▶ [Given request]
Format the listing as a JSON list of strings with one string per line, leaving out blank lines.

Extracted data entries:
--- BEGIN ---

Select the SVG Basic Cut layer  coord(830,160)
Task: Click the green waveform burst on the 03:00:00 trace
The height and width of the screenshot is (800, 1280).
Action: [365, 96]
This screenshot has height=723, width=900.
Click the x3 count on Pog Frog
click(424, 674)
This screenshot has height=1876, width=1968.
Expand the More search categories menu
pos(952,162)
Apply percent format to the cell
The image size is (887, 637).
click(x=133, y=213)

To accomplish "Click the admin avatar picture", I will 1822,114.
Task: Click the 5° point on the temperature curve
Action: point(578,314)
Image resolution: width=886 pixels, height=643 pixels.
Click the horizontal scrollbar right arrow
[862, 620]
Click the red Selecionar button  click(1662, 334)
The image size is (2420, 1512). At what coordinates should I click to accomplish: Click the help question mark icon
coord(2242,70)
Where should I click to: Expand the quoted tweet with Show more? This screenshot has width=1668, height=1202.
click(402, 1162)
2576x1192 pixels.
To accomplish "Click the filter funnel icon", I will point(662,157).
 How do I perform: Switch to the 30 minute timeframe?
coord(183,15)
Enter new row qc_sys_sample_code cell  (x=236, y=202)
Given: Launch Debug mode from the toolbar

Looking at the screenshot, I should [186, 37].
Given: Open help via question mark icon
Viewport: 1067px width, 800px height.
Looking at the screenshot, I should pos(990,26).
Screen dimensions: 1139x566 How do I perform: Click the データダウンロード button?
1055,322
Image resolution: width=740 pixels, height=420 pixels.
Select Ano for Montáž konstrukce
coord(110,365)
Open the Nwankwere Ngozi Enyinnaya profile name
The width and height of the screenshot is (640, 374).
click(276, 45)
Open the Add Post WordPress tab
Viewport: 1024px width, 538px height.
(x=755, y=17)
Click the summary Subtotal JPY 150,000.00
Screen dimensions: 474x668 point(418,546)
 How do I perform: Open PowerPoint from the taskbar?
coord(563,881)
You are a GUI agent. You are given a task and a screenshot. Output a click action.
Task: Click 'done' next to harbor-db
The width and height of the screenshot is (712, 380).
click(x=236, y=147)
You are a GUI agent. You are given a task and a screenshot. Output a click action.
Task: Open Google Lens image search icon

--- END ---

▶ [Written answer]
[
  "Select the SVG Basic Cut layer  coord(830,160)",
  "Task: Click the green waveform burst on the 03:00:00 trace",
  "The height and width of the screenshot is (800, 1280).",
  "Action: [365, 96]",
  "This screenshot has height=723, width=900.",
  "Click the x3 count on Pog Frog",
  "click(424, 674)",
  "This screenshot has height=1876, width=1968.",
  "Expand the More search categories menu",
  "pos(952,162)",
  "Apply percent format to the cell",
  "The image size is (887, 637).",
  "click(x=133, y=213)",
  "To accomplish \"Click the admin avatar picture\", I will 1822,114.",
  "Task: Click the 5° point on the temperature curve",
  "Action: point(578,314)",
  "Image resolution: width=886 pixels, height=643 pixels.",
  "Click the horizontal scrollbar right arrow",
  "[862, 620]",
  "Click the red Selecionar button  click(1662, 334)",
  "The image size is (2420, 1512). At what coordinates should I click to accomplish: Click the help question mark icon",
  "coord(2242,70)",
  "Where should I click to: Expand the quoted tweet with Show more? This screenshot has width=1668, height=1202.",
  "click(402, 1162)",
  "2576x1192 pixels.",
  "To accomplish \"Click the filter funnel icon\", I will point(662,157).",
  " How do I perform: Switch to the 30 minute timeframe?",
  "coord(183,15)",
  "Enter new row qc_sys_sample_code cell  (x=236, y=202)",
  "Given: Launch Debug mode from the toolbar",
  "Looking at the screenshot, I should [186, 37].",
  "Given: Open help via question mark icon",
  "Viewport: 1067px width, 800px height.",
  "Looking at the screenshot, I should pos(990,26).",
  "Screen dimensions: 1139x566 How do I perform: Click the データダウンロード button?",
  "1055,322",
  "Image resolution: width=740 pixels, height=420 pixels.",
  "Select Ano for Montáž konstrukce",
  "coord(110,365)",
  "Open the Nwankwere Ngozi Enyinnaya profile name",
  "The width and height of the screenshot is (640, 374).",
  "click(276, 45)",
  "Open the Add Post WordPress tab",
  "Viewport: 1024px width, 538px height.",
  "(x=755, y=17)",
  "Click the summary Subtotal JPY 150,000.00",
  "Screen dimensions: 474x668 point(418,546)",
  " How do I perform: Open PowerPoint from the taskbar?",
  "coord(563,881)",
  "You are a GUI agent. You are given a task and a screenshot. Output a click action.",
  "Task: Click 'done' next to harbor-db",
  "The width and height of the screenshot is (712, 380).",
  "click(x=236, y=147)",
  "You are a GUI agent. You are given a task and a screenshot. Output a click action.",
  "Task: Open Google Lens image search icon"
]